Israel orders it's cannons fully
erect in preparation of war.
Rapture Fancy Magazine
Kookorado Springs, Colorado - Israel and Lebanon are gearing up to have a major blow out pissing contest to determine once and for all which is mightiest: circumcised or uncircumcised.
In preparation for what top Israeli officials are calling "Operation Bris", they are cutting off remaining ties to Palestinian officials and consolidating their troops on two fronts. This "Pull Out Method" has been popular in Jewish culture for hundreds of years.
James Dobson, impotent narcissistic evangelical spokes dick, was quoted as saying, "This is a clear sign that the rapture is nearer than its ever been before because as you know, everything on earth revolves around the methodist movement. So please, all chosen brethren, don't be too happy about the pending blood bath. Just like you'll have to wait your turn to enter heaven, they'll all be queuing up for hell." Then he bounced on his seat, clapping, and giggling like he was about to be served a big banana split made out of money.

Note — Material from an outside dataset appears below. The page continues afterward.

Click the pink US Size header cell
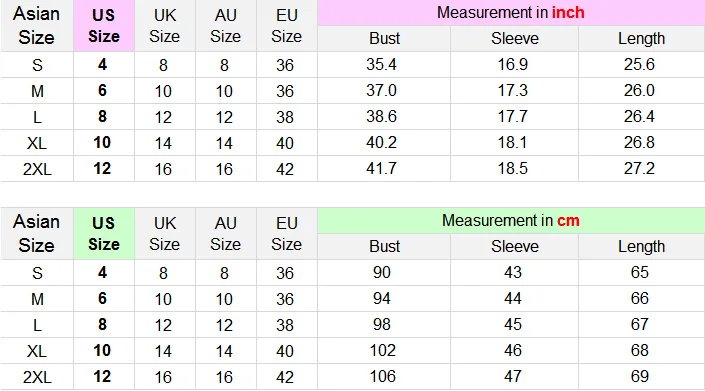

James Dobson proves that any black
soul can be covered with makeup
and good lighting.
The UN is expected today to up the Danger Rating of this conflict from "cluster fuck" to "shit storm" later today. United States officials are please as to how this is going because they prefer escalation to diplomacy. As SOB Rumsfeld put it, "To tell you the truth, its just easier. And heck, a full scale Middle Eastern conflict can only help President Bush's poll numbers, because you know what? That's the only thing that really matters...to us anyway."